-------- Texte proposé --------
De même que Cherville avançait souvent masqué, pour des raisons que le livre explique, Guy Peeters inaugure un nouveau circuit éditorial en publiant cette biographie dans une collection jusque-là réputée pour ses sommes universitaires ou ses recueils d’articles. C’est une vraie bonne surprise pour le lecteur, mais pas une aussi bonne nouvelle pour le monde éditorial: il y a vingt ans, ce livre aurait trouvé sans peine un éditeur généraliste; aujourd’hui, il est cantonné dans l’édition universitaire, et son prix rend sa diffusion problématique. Bien sûr, ce circuit permet d’offrir des citations beaucoup plus longues que dans une biographie habituelle: les extraits de livres, d’articles ou de lettres occupent parfois plus d’une page entière en petits caractères, sans parler des résumés d’œuvres; les polémiques (dans la presse) sont retracées étape par étape, et quand il faut insérer des tableaux sur deux colonnes pour comparer deux textes (souvent un texte et son réemploi), l’auteur ne s’en prive pas. Il présente et accompagne tous ces documents en se tenant toujours à la bonne distance, empathique et critique, n’hésitant pas à corriger le «Quid Dumas» et le Dictionnaire Dumas quand il y a lieu, ni à prendre position le cas échéant («Hetzel avait raison», commente-t-il laconiquement au moment où ce dernier conseille à Cherville de brûler son premier roman; il déplore à l’inverse la disparition de La Piaffeuse, son roman le plus attachant).
--------
**Consigne**
Les affirmations suivantes s'accordent-elles avec le texte proposé ci-dessus ? Répondez à chacune par oui ou non en citant les mots du texte qui permettent de trancher.
1. La biographie paraît dans une collection connue jusque-là pour ses sommes universitaires ou ses recueils d'articles.
2. Le prix du livre favorise sa diffusion.
3. L'auteur de la biographie regrette la disparition de La Piaffeuse.
-------- Jeu de données --------
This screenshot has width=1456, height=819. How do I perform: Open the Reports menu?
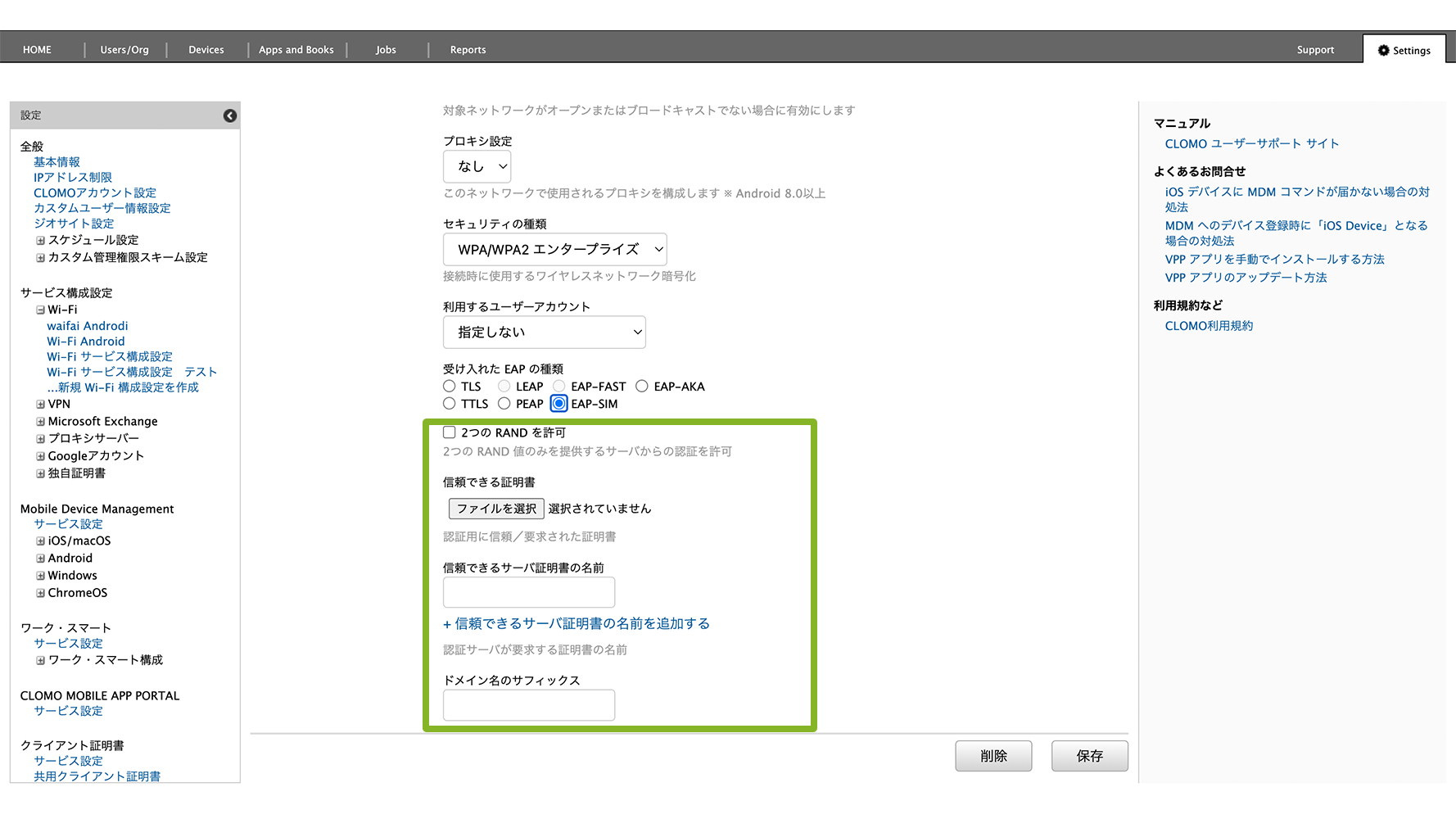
--------
**Réponse attendue**
1. Oui : « dans une collection jusque-là réputée pour ses sommes universitaires ou ses recueils d’articles ».
2. Non : « son prix rend sa diffusion problématique ».
3. Oui : « il déplore à l’inverse la disparition de La Piaffeuse ».